==== Record extracts ====

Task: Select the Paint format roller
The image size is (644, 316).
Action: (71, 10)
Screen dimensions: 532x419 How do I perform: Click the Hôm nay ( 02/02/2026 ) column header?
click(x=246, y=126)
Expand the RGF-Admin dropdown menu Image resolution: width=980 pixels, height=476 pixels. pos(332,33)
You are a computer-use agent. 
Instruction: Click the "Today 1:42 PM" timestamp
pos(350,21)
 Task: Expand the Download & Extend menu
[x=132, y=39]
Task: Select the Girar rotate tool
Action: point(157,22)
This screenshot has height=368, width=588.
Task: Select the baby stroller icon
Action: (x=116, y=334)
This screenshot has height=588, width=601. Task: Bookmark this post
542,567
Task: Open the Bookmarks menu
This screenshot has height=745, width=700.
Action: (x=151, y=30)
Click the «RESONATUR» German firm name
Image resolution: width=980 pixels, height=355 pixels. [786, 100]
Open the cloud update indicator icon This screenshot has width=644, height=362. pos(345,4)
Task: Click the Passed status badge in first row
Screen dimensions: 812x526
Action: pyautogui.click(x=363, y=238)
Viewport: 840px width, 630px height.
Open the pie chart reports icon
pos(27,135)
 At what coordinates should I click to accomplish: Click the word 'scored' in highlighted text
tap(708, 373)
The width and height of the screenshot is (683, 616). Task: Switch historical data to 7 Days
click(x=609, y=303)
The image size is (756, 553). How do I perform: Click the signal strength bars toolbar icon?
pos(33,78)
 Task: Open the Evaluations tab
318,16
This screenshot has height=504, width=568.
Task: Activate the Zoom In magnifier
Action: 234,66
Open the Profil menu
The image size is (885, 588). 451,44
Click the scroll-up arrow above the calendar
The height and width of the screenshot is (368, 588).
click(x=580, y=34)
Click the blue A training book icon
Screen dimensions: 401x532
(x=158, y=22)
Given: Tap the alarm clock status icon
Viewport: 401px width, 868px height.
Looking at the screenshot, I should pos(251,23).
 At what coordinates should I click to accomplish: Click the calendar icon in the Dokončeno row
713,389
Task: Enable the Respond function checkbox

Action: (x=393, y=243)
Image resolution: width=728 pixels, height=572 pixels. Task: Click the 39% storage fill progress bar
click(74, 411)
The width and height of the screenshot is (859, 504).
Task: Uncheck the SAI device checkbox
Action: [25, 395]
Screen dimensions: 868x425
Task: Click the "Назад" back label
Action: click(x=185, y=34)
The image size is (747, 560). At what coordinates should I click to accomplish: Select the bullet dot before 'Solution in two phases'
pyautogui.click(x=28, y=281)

====

#### [Problem requirements]
Give only a number: how many lines of the data hold the string "status"?

#### [Response to this exercise]
2